In sum, under Dal Porto II an employer who has been guilty of unlawful refusal to bargain, and who (to avert a makewhole order) has produced evidence of some alternative, legitimate cause for the parties' failure to agree, need not prove that the refusal to bargain was not a cause (whether minor or major) of the failure to agree: So long as the employer can show that the parties would not have agreed even if the employer had not refused to bargain, the employer can satisfy the but-for test.
As to the nature of the evidence an employer could use to bear the burden of proof, Dal Porto II stressed the need for relevant evidence and made clear “speculative evidence is not relevant and is properly excluded.” (William Dal Porto & Sons, Inc. v. Agricultural Labor Relations Bd., supra, 191 Cal.App.3d at pp. 1211–1212, 237 Cal.Rptr. 206.)
2. Application of Dal Porto II Standards
The Board concluded that Dal Porto II clearly “embraced the but-for analysis adopted in Martori Brothers [Distributors] and several times properly described that test,” that Dal Porto II requires not that there have been “actual impasse” but rather that “legitimate differences would have eventually led to impasse,” and that in sum “Bertuccio must demonstrate that his bad faith bargaining was not a but-for cause of the parties' failure to agree․”

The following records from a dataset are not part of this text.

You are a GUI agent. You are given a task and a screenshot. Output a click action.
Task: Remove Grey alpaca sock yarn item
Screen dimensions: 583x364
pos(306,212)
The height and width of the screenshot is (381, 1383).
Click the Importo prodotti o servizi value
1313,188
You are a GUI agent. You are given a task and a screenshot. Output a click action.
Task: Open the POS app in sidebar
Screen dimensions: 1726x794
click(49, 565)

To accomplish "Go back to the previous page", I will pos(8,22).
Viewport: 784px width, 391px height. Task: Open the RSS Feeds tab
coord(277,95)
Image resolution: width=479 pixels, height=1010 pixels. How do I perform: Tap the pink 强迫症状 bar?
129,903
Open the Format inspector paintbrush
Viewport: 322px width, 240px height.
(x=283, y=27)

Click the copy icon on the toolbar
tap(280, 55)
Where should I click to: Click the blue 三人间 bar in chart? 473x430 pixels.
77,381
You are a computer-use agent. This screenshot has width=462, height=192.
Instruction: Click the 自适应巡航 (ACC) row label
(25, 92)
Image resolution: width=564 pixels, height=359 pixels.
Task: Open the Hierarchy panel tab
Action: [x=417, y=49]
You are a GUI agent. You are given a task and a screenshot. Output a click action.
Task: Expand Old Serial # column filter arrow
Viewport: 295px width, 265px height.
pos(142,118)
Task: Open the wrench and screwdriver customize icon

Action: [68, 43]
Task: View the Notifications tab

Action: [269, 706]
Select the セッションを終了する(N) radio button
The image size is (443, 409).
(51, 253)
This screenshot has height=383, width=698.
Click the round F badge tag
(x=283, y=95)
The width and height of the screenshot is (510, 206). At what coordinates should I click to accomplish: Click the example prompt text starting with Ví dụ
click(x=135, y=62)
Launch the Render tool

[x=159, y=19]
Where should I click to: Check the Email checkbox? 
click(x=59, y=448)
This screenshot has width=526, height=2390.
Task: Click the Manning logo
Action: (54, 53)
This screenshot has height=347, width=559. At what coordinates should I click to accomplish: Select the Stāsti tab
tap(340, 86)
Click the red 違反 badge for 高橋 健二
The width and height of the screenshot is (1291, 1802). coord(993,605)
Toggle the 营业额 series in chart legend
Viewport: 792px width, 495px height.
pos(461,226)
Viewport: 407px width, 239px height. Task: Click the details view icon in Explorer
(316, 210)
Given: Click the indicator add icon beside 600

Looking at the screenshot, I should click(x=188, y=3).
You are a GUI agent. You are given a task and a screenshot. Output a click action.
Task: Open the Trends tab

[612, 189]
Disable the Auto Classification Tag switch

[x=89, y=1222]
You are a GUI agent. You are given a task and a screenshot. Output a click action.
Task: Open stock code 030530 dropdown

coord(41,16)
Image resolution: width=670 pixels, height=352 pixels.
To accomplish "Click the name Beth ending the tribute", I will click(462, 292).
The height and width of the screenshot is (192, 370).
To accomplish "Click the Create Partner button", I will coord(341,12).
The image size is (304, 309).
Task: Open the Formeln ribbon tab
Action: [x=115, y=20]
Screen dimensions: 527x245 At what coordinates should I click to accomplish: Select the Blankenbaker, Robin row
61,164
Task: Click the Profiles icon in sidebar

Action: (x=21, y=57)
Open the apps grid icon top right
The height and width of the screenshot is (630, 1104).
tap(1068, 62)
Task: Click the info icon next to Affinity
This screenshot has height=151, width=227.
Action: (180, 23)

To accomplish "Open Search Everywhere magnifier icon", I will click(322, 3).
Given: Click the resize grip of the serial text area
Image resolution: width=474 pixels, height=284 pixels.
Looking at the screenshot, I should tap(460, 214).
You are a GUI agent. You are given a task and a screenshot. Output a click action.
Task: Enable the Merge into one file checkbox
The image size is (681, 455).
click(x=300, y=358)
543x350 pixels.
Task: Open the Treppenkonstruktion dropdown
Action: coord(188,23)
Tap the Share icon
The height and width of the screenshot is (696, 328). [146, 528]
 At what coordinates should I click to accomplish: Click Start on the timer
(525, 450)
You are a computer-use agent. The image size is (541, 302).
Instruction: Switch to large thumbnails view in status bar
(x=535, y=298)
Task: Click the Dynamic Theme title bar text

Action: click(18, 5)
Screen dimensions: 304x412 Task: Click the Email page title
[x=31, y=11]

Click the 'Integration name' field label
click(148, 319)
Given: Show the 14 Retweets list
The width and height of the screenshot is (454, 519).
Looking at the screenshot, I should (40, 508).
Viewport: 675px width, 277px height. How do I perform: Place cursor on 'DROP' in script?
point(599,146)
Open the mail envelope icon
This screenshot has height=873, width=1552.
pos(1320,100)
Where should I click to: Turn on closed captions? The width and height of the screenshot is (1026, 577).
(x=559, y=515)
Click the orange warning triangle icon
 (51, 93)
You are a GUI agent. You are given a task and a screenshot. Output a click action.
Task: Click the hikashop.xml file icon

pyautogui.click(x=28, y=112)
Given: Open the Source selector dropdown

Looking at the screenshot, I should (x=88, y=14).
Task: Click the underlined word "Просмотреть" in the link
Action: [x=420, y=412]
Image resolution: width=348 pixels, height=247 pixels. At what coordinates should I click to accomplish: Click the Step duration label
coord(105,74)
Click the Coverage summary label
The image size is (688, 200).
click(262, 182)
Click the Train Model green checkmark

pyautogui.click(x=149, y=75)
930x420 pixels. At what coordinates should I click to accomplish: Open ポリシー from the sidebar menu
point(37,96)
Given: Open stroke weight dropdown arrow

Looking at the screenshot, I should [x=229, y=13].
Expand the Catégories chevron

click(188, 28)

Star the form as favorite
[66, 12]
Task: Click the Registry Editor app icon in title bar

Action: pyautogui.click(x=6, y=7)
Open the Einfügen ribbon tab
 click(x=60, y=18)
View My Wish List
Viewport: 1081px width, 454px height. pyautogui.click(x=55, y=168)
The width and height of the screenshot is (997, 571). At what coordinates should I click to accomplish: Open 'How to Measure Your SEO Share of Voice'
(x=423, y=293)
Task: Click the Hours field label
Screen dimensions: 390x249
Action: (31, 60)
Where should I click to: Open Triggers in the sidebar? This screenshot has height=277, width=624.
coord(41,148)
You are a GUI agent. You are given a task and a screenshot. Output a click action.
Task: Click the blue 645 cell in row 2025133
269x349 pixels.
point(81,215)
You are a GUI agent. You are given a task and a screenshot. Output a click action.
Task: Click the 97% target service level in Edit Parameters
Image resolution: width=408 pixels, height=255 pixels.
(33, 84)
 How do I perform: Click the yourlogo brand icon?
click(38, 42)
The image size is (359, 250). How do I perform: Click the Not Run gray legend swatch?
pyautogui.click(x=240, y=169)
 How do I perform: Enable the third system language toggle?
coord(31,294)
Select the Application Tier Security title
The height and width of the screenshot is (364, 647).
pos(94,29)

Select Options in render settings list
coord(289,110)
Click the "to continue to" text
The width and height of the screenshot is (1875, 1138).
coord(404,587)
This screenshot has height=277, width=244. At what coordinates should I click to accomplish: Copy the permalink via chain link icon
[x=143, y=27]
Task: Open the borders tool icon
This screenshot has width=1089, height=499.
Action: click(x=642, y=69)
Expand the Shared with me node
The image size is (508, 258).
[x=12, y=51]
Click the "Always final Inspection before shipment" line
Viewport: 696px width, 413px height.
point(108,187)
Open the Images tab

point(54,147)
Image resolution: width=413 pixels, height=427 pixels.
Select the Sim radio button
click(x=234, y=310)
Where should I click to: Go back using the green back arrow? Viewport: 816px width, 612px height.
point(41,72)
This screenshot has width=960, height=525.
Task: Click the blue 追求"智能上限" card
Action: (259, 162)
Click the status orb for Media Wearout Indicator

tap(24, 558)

In essence the UFW contends that the Board misconstrued Dal Porto II.
The UFW argues that Dal Porto II requires, as the requisite nonspeculative evidence that “no agreement calling for higher pay would have been concluded in the absence of the illegality” (William Dal Porto & Sons, Inc. v. Agricultural Labor Relations Bd., supra, 191 Cal.App.3d at p. 1208, 237 Cal.Rptr. 206), that the employer prove as a matter of “historical facts” that the parties had already bargained to impasse. (Id. at pp. 1211, 237 Cal.Rptr. 206.)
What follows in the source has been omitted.